I have compared MarkupEver with BeautifulSoup and Parsel (which directly uses lxml):

Benchmarks

System

The system on which the benchmarks are done: Manjaro Linux x86_64, 8G, Intel i3-1115G4

Parsing	Min	Max	Avg
markupever	4907µs	4966µs	4927µs
markupever (exact_errors)	8920µs	9172µs	8971µs
beautifulsoup4 (html.parser)	35283µs	36460µs	35828µs
beautifulsoup4 (lxml)	22576µs	23092µs	22809µs
parsel	3937µs	4147µs	4072µs
html5lib (etree)	63214µs	63844µs	63489µs
html5lib (dom)	88111µs	90721µs	89580µs

Selecting (CSS)	Min	Max	Avg
markupever	308µs	314µs	310µs
beautifulsoup4	2936µs	3074µs	2995µs
parsel	159µs	165µs	161µs
html5lib	N/A	N/A	N/A

Serializing	Min	Max	Avg
markupever	1932µs	1973µs	1952µs
beautifulsoup4	14705µs	15021µs	14900µs
parsel	1264µs	1290µs	1276µs
html5lib	17557µs	18097µs	17831µs

Summary

The Parsel is the fastest library (Actually lxml is) and is specially designed for scraping, but it offers less control over the document.

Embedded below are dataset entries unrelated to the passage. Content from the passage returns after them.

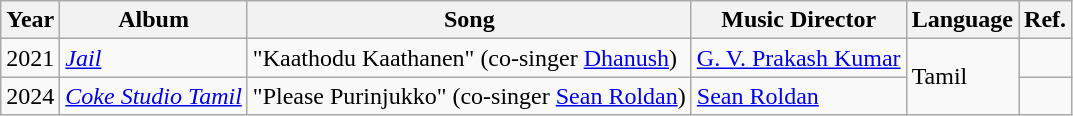
Jail [154, 58]
2024 [30, 96]
Year [30, 20]
Music Director [798, 20]
Sean Roldan [798, 96]
"Please Purinjukko" (co-singer Sean Roldan) [469, 96]
"Kaathodu Kaathanen" (co-singer Dhanush) [469, 58]
Ref. [1046, 20]
2021 [30, 58]
Album [154, 20]
G. V. Prakash Kumar [798, 58]
Coke Studio Tamil [154, 96]
Tamil [962, 77]
Language [962, 20]
Song [469, 20]
Detect which cell encompasses the target text, then output its (x, y) center coordinate. 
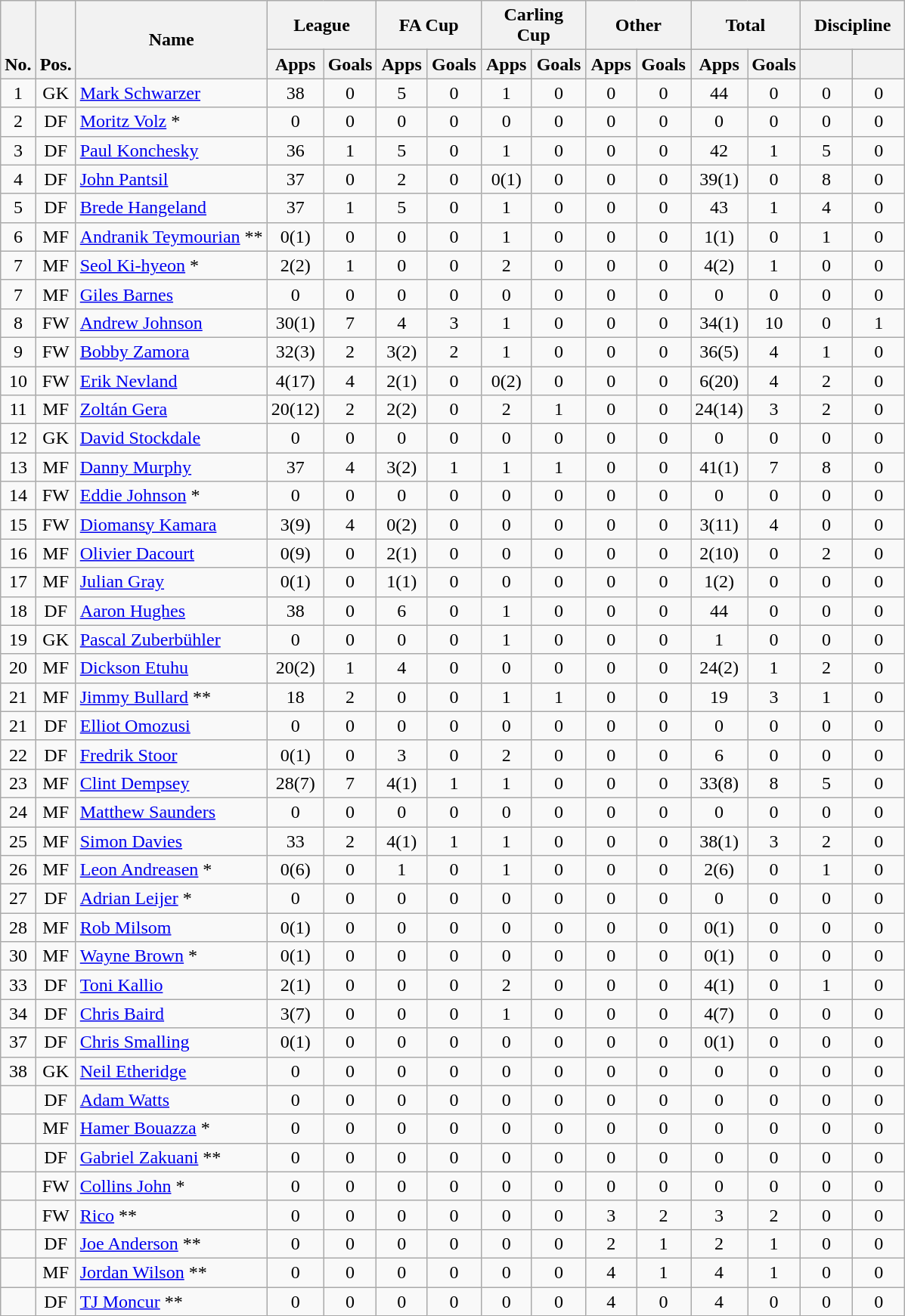
Jimmy Bullard ** (171, 697)
28 (18, 928)
6(20) (720, 380)
9 (18, 352)
20 (18, 668)
Neil Etheridge (171, 1071)
30(1) (295, 323)
Andranik Teymourian ** (171, 237)
13 (18, 467)
Adam Watts (171, 1100)
30 (18, 956)
4(17) (295, 380)
Adrian Leijer * (171, 899)
Olivier Dacourt (171, 553)
3(9) (295, 525)
Pos. (56, 39)
27 (18, 899)
Gabriel Zakuani ** (171, 1158)
Andrew Johnson (171, 323)
0(6) (295, 870)
34(1) (720, 323)
Aaron Hughes (171, 611)
33(8) (720, 783)
34 (18, 1014)
FA Cup (429, 26)
Rico ** (171, 1215)
20(12) (295, 410)
38(1) (720, 841)
Jordan Wilson ** (171, 1272)
22 (18, 755)
2(10) (720, 553)
Chris Smalling (171, 1043)
Danny Murphy (171, 467)
3(11) (720, 525)
23 (18, 783)
4(2) (720, 265)
Erik Nevland (171, 380)
0(9) (295, 553)
28(7) (295, 783)
2(6) (720, 870)
Joe Anderson ** (171, 1244)
4(7) (720, 1014)
Bobby Zamora (171, 352)
20(2) (295, 668)
3(7) (295, 1014)
41(1) (720, 467)
Mark Schwarzer (171, 93)
14 (18, 496)
16 (18, 553)
Elliot Omozusi (171, 726)
Other (638, 26)
Simon Davies (171, 841)
Dickson Etuhu (171, 668)
24(14) (720, 410)
1(2) (720, 582)
Name (171, 39)
John Pantsil (171, 179)
11 (18, 410)
Paul Konchesky (171, 150)
Julian Gray (171, 582)
26 (18, 870)
36 (295, 150)
Moritz Volz * (171, 122)
Diomansy Kamara (171, 525)
43 (720, 208)
24 (18, 812)
Brede Hangeland (171, 208)
Zoltán Gera (171, 410)
League (322, 26)
Chris Baird (171, 1014)
Fredrik Stoor (171, 755)
Rob Milsom (171, 928)
Total (745, 26)
Leon Andreasen * (171, 870)
Discipline (853, 26)
Giles Barnes (171, 294)
12 (18, 439)
32(3) (295, 352)
Hamer Bouazza * (171, 1129)
David Stockdale (171, 439)
Eddie Johnson * (171, 496)
Pascal Zuberbühler (171, 640)
42 (720, 150)
Carling Cup (534, 26)
Clint Dempsey (171, 783)
TJ Moncur ** (171, 1301)
Collins John * (171, 1186)
Toni Kallio (171, 985)
15 (18, 525)
25 (18, 841)
Seol Ki-hyeon * (171, 265)
39(1) (720, 179)
Matthew Saunders (171, 812)
36(5) (720, 352)
17 (18, 582)
Wayne Brown * (171, 956)
24(2) (720, 668)
No. (18, 39)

The html5lib is the slowest library and does not support selecting elements by CSS Selectors. The BeautifulSoup library's speed is also slow which provides full control over the document.

The MarkupEver sites between BeautifulSoup and Parsel library. It is extremely fast - close to Parsel, and offers full control over the document.

Memory Usage

As you know, this library is written in Rust and uses the Rust allocator. Like other libraries written in C and other low-level languages, it uses very low memory, so you don't have to worry about memory usage. Manage huge documents with ease...

License

This project is licensed under the terms of the MPL-2.0 license.